Following a heart attack the heart tries to heal, but in humans this process often leads to scarring and weakening instead of full repair. Interestingly, some animals like zebrafish and newborn mice can completely regenerate their hearts.
This project compares detailed genetic data from humans and these animals with the power of artificial intelligence models to discover what makes repair possible. We aim to identify key genes and signals that drive human heart regeneration after injury.
Target discoveryIn depth
The injured heart undergoes coordinated phases of inflammation, proliferation and maturation, comprising interconnected biological processes that determine reparative capacity. These include regeneration of lost myocardium, recruitment and activation of immune cells, deposition and remodelling of fibrotic matrix, and restoration of coronary vasculature.

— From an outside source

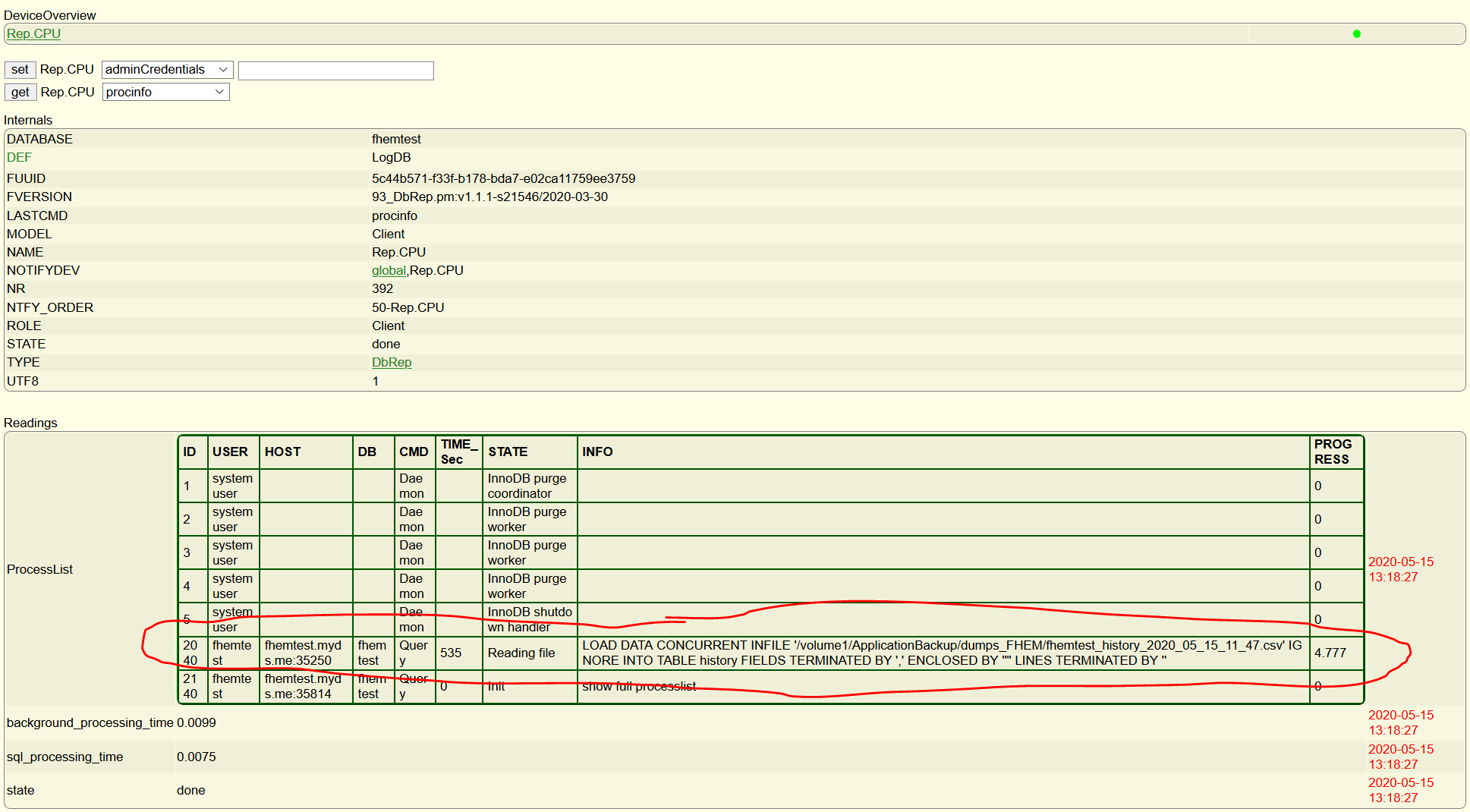This screenshot has width=1470, height=812.
Task: Click the green status dot for Rep.CPU
Action: click(1356, 33)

In human myocardial infarction survivors, these processes commonly lead to adverse structural remodelling and progressive functional decline. Although no current therapy enables true cardiac regeneration in humans, complete and scar-free repair occurs in specific biological contexts, notably the neonatal mouse and adult zebrafish.

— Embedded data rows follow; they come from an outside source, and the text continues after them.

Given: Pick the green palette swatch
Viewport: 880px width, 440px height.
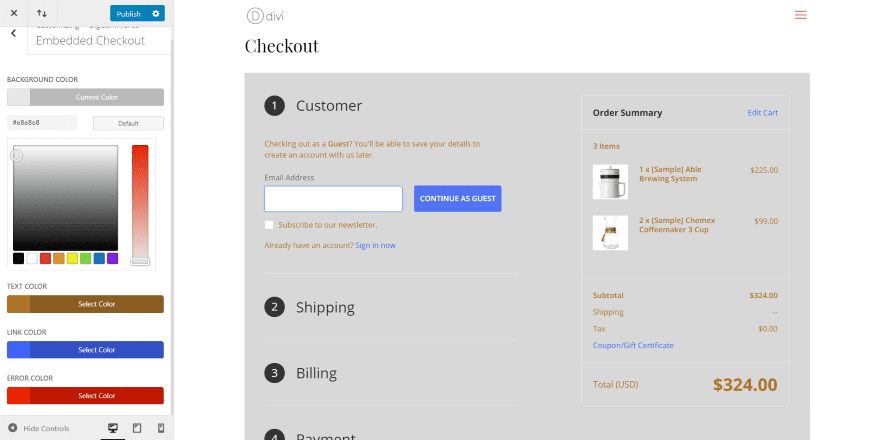Looking at the screenshot, I should (x=86, y=258).
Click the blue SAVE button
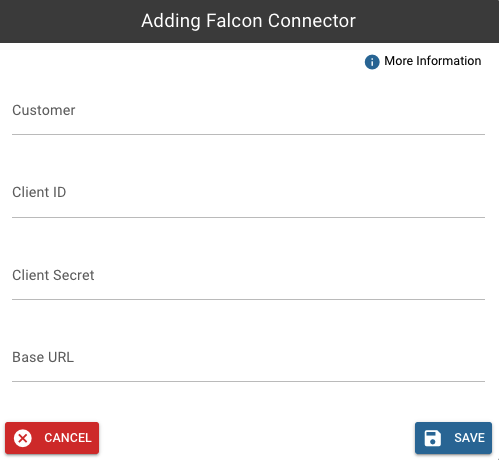 (453, 438)

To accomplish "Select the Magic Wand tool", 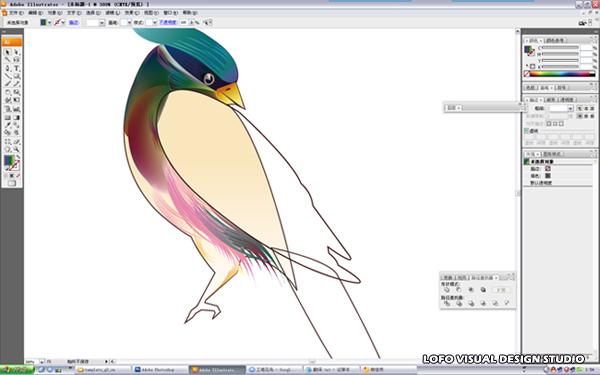I will point(7,60).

Over the last years, large-scale single-nucleus and single-cell RNA sequencing datasets describing injury responses in human, adult mouse, neonatal mouse, and zebrafish hearts have been published. However, these datasets have not been systematically compared to identify conserved molecular signatures uniquely associated with regenerative competence, nor to delineate their regulatory architecture.
We aim to utilise these datasets so we can identify injury-responsive genes across species, identify cell-to-cell signalling events that act upstream of putative drivers of cardiac repair, and map transcriptional regulatory networks that regulate cardiac gene expression. This could provide therapeutic targets capable of enhancing regenerative capacity in the infarcted human heart.